Create datasets#
This guide demonstrates how to use observable parsing system to create a dataset for future use. With this system, you can create and use observables not only with specific classes but also with simple strings.
Start by importing the necessary modules:
import uproot
from hml.generators import Madgraph5
from hml.representations import Image
from hml.datasets import SetDataset, ImageDataset
from hml.approaches import Cut
Load generated events#
As the previous guide showed, HML can handle two cases. Here, we use the Madgraph5
class to fetch runs from the output directory:
sig = Madgraph5.from_output("data/pp2wz@10k", "mg5_aMC")
bkg = Madgraph5.from_output("data/pp2jj@10k", "mg5_aMC")
sig_events = uproot.open(sig.runs[0].events()[0])

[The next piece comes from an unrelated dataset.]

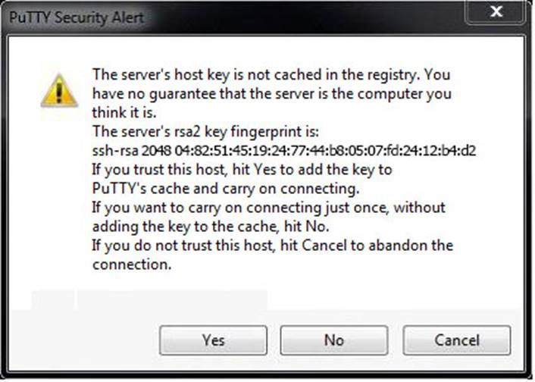The height and width of the screenshot is (382, 535).
Task: Click the PuTTY Security Alert title text
Action: click(x=77, y=17)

bkg_events = uproot.open(bkg.runs[0].events()[0])
Preselection#
For the processes, we choose three observables: mass and n-subjettiness ratio of the leading fat jet, and the angular distance between the leading and subleading jets. To ensure we can obtain the observables without missing value, it’s necessary to preselect or filter events based on the number of fat jets and jets:
preselection = Cut("fatjet.size > 0 and jet.size > 1")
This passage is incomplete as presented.